▶ TO DO
Exact repetition is required: output every record in full.

Extracted data entries:
::::
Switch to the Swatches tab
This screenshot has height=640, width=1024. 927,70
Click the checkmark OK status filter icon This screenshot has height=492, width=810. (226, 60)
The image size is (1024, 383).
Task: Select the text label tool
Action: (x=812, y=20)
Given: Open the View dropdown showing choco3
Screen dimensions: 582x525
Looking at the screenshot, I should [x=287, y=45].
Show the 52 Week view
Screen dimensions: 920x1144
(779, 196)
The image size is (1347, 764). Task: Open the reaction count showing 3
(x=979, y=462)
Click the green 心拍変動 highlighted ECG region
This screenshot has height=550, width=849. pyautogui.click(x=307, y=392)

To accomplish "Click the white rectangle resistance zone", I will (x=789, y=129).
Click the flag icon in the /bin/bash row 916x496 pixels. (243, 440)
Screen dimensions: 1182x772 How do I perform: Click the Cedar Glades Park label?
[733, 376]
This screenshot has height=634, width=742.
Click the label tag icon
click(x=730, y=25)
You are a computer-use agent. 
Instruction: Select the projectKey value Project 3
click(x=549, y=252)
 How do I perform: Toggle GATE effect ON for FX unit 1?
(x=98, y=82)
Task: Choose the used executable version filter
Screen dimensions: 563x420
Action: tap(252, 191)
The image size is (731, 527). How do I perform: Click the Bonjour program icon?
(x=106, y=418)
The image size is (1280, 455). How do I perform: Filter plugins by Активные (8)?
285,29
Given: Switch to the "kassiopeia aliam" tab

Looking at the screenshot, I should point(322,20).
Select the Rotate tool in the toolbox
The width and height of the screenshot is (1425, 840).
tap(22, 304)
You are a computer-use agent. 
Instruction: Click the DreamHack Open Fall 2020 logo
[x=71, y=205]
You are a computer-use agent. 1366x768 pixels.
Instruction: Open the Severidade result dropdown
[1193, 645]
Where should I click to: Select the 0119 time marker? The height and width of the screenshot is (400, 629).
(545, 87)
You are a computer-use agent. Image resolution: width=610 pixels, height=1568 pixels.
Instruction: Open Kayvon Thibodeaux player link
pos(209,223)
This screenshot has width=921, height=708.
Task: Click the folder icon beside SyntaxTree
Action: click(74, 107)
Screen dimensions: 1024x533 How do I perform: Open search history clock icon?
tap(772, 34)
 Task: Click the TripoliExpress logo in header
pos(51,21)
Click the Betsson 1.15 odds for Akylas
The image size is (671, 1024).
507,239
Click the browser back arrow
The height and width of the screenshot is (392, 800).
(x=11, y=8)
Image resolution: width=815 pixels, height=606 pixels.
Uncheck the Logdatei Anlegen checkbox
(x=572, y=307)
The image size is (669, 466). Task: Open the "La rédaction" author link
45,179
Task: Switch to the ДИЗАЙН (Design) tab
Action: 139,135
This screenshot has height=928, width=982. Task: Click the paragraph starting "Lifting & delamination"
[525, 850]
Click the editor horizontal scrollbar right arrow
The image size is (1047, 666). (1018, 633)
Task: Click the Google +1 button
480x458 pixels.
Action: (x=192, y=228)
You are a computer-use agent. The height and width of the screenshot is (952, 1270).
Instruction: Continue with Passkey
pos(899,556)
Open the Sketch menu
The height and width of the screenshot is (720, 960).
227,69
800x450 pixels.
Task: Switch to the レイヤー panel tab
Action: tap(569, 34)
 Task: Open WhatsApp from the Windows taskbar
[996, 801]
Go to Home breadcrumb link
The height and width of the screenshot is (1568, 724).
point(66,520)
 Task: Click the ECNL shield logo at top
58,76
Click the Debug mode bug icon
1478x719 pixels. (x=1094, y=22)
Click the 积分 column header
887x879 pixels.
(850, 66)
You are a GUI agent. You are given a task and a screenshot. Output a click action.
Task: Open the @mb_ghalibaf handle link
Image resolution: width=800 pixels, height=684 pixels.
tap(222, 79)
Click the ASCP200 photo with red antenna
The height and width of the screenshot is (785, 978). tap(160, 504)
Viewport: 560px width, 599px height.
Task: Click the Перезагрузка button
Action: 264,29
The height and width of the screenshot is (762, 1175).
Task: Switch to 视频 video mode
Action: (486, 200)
::::
▶ EXPECTED ANSWER
Switch to the Swatches tab
This screenshot has height=640, width=1024. 927,70
Click the checkmark OK status filter icon This screenshot has height=492, width=810. (226, 60)
The image size is (1024, 383).
Task: Select the text label tool
Action: (x=812, y=20)
Given: Open the View dropdown showing choco3
Screen dimensions: 582x525
Looking at the screenshot, I should [x=287, y=45].
Show the 52 Week view
Screen dimensions: 920x1144
(779, 196)
The image size is (1347, 764). Task: Open the reaction count showing 3
(x=979, y=462)
Click the green 心拍変動 highlighted ECG region
This screenshot has height=550, width=849. pyautogui.click(x=307, y=392)

To accomplish "Click the white rectangle resistance zone", I will (x=789, y=129).
Click the flag icon in the /bin/bash row 916x496 pixels. (243, 440)
Screen dimensions: 1182x772 How do I perform: Click the Cedar Glades Park label?
[733, 376]
This screenshot has height=634, width=742.
Click the label tag icon
click(x=730, y=25)
You are a computer-use agent. 
Instruction: Select the projectKey value Project 3
click(x=549, y=252)
 How do I perform: Toggle GATE effect ON for FX unit 1?
(x=98, y=82)
Task: Choose the used executable version filter
Screen dimensions: 563x420
Action: tap(252, 191)
The image size is (731, 527). How do I perform: Click the Bonjour program icon?
(x=106, y=418)
The image size is (1280, 455). How do I perform: Filter plugins by Активные (8)?
285,29
Given: Switch to the "kassiopeia aliam" tab

Looking at the screenshot, I should point(322,20).
Select the Rotate tool in the toolbox
The width and height of the screenshot is (1425, 840).
tap(22, 304)
You are a computer-use agent. 
Instruction: Click the DreamHack Open Fall 2020 logo
[x=71, y=205]
You are a computer-use agent. 1366x768 pixels.
Instruction: Open the Severidade result dropdown
[1193, 645]
Where should I click to: Select the 0119 time marker? The height and width of the screenshot is (400, 629).
(545, 87)
You are a computer-use agent. Image resolution: width=610 pixels, height=1568 pixels.
Instruction: Open Kayvon Thibodeaux player link
pos(209,223)
This screenshot has width=921, height=708.
Task: Click the folder icon beside SyntaxTree
Action: click(74, 107)
Screen dimensions: 1024x533 How do I perform: Open search history clock icon?
tap(772, 34)
 Task: Click the TripoliExpress logo in header
pos(51,21)
Click the Betsson 1.15 odds for Akylas
The image size is (671, 1024).
507,239
Click the browser back arrow
The height and width of the screenshot is (392, 800).
(x=11, y=8)
Image resolution: width=815 pixels, height=606 pixels.
Uncheck the Logdatei Anlegen checkbox
(x=572, y=307)
The image size is (669, 466). Task: Open the "La rédaction" author link
45,179
Task: Switch to the ДИЗАЙН (Design) tab
Action: 139,135
This screenshot has height=928, width=982. Task: Click the paragraph starting "Lifting & delamination"
[525, 850]
Click the editor horizontal scrollbar right arrow
The image size is (1047, 666). (1018, 633)
Task: Click the Google +1 button
480x458 pixels.
Action: (x=192, y=228)
You are a computer-use agent. The height and width of the screenshot is (952, 1270).
Instruction: Continue with Passkey
pos(899,556)
Open the Sketch menu
The height and width of the screenshot is (720, 960).
227,69
800x450 pixels.
Task: Switch to the レイヤー panel tab
Action: tap(569, 34)
 Task: Open WhatsApp from the Windows taskbar
[996, 801]
Go to Home breadcrumb link
The height and width of the screenshot is (1568, 724).
point(66,520)
 Task: Click the ECNL shield logo at top
58,76
Click the Debug mode bug icon
1478x719 pixels. (x=1094, y=22)
Click the 积分 column header
887x879 pixels.
(850, 66)
You are a GUI agent. You are given a task and a screenshot. Output a click action.
Task: Open the @mb_ghalibaf handle link
Image resolution: width=800 pixels, height=684 pixels.
tap(222, 79)
Click the ASCP200 photo with red antenna
The height and width of the screenshot is (785, 978). tap(160, 504)
Viewport: 560px width, 599px height.
Task: Click the Перезагрузка button
Action: 264,29
The height and width of the screenshot is (762, 1175).
Task: Switch to 视频 video mode
Action: (486, 200)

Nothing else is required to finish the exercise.